Everything in the records must be restated exactly, apart from the pictures.

┄┄┄┄┄┄┄┄┄┄

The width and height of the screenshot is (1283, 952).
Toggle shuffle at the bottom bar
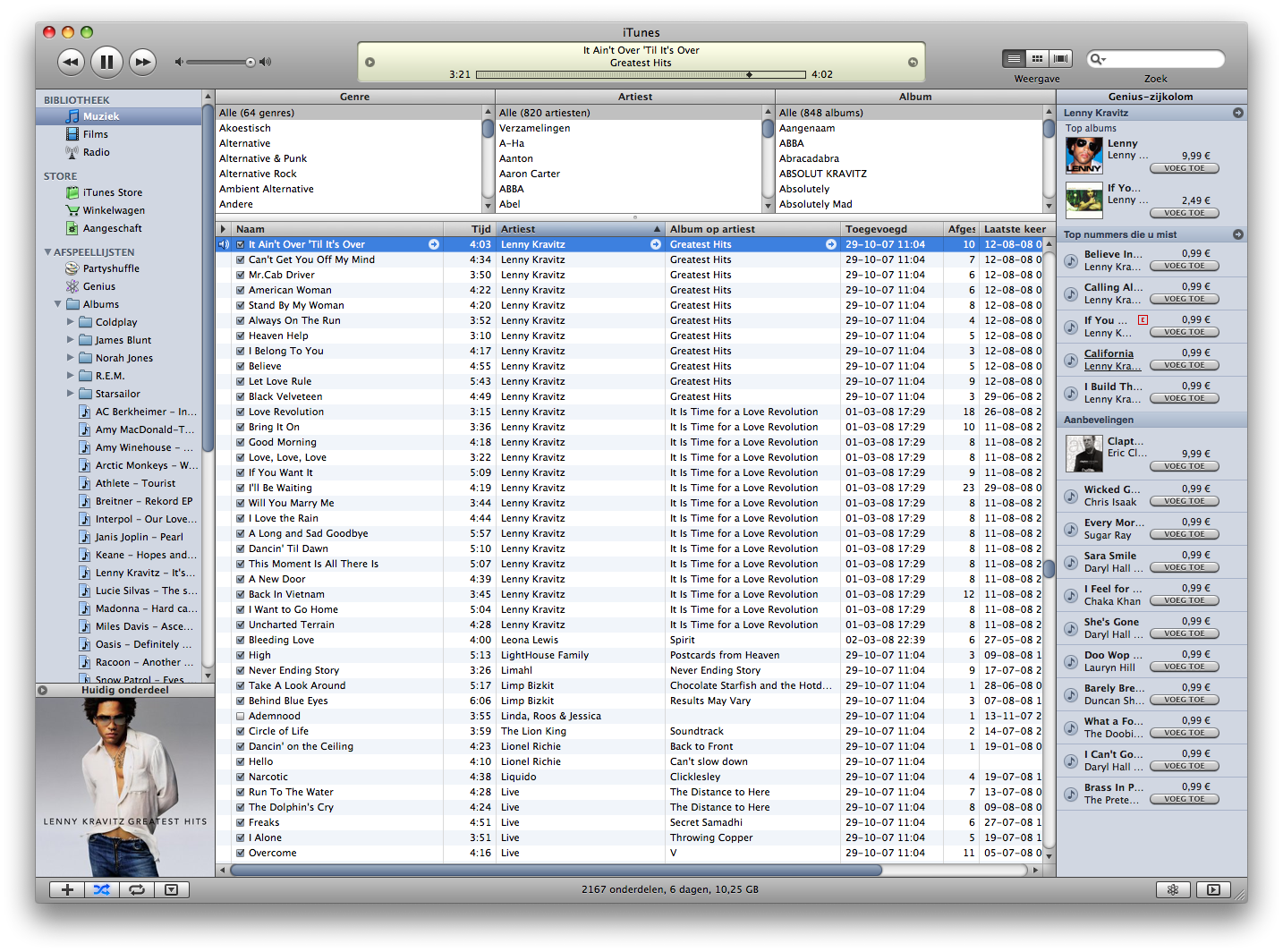tap(102, 889)
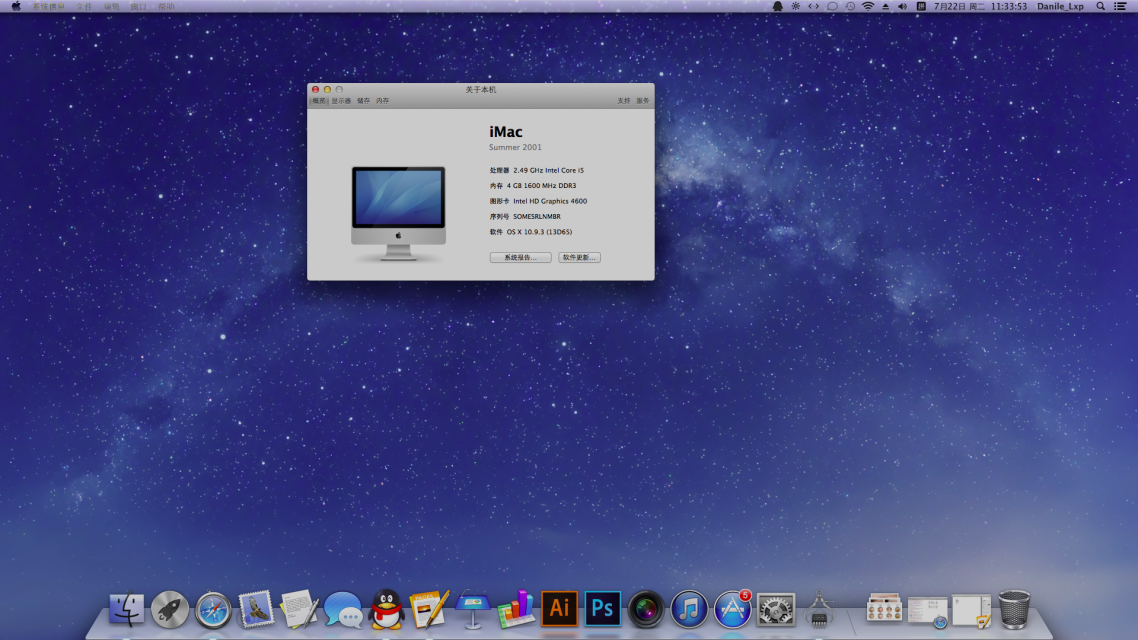Select the 内存 tab

[383, 101]
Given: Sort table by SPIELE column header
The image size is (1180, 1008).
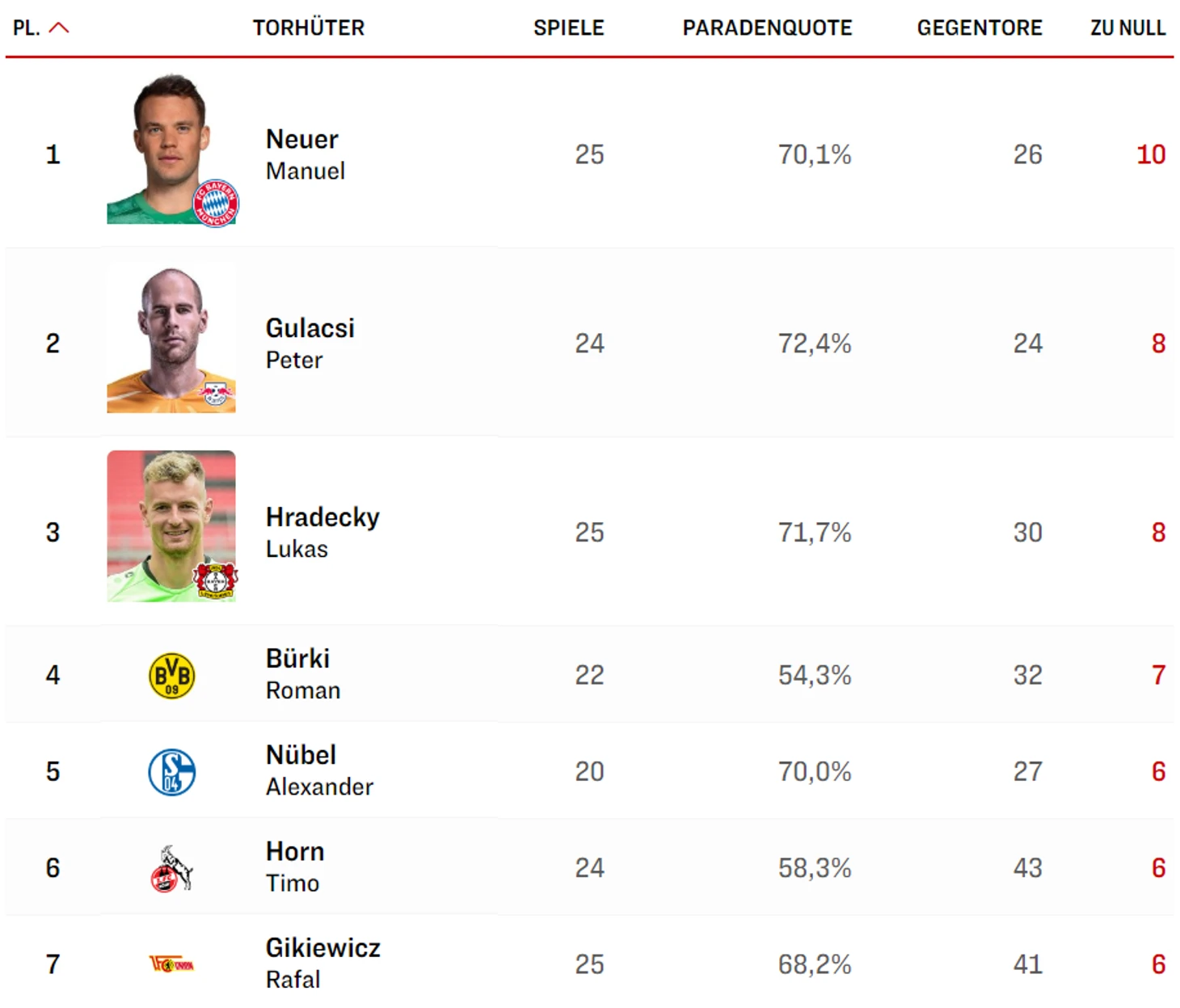Looking at the screenshot, I should click(x=568, y=28).
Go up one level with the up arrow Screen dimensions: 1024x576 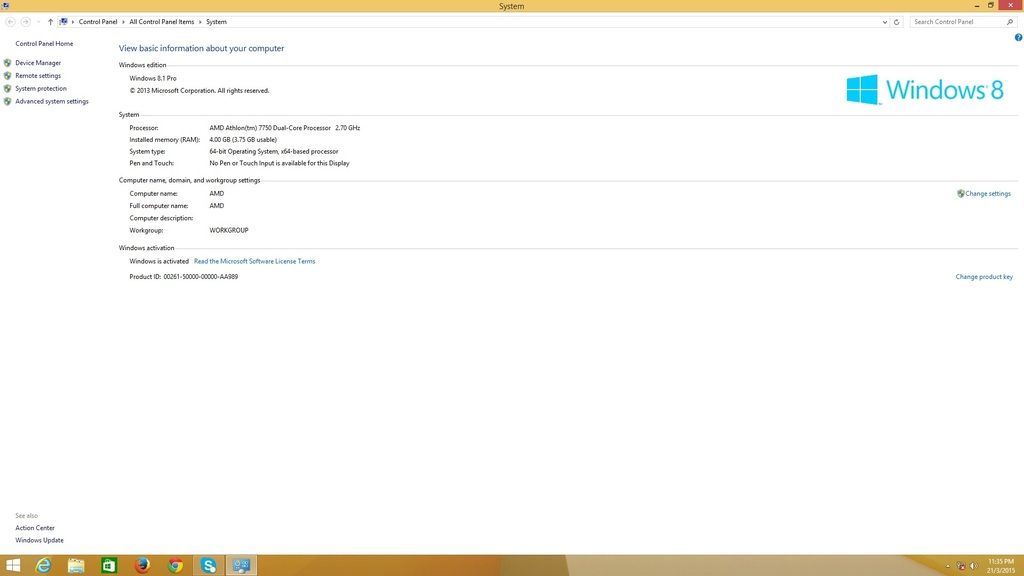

┄┄┄┄┄┄┄┄┄┄

*Result of this task*
The width and height of the screenshot is (1283, 952).
Toggle shuffle at the bottom bar
tap(102, 889)
Select the 内存 tab

[383, 101]
Given: Sort table by SPIELE column header
The image size is (1180, 1008).
Looking at the screenshot, I should click(x=568, y=28).
Go up one level with the up arrow Screen dimensions: 1024x576 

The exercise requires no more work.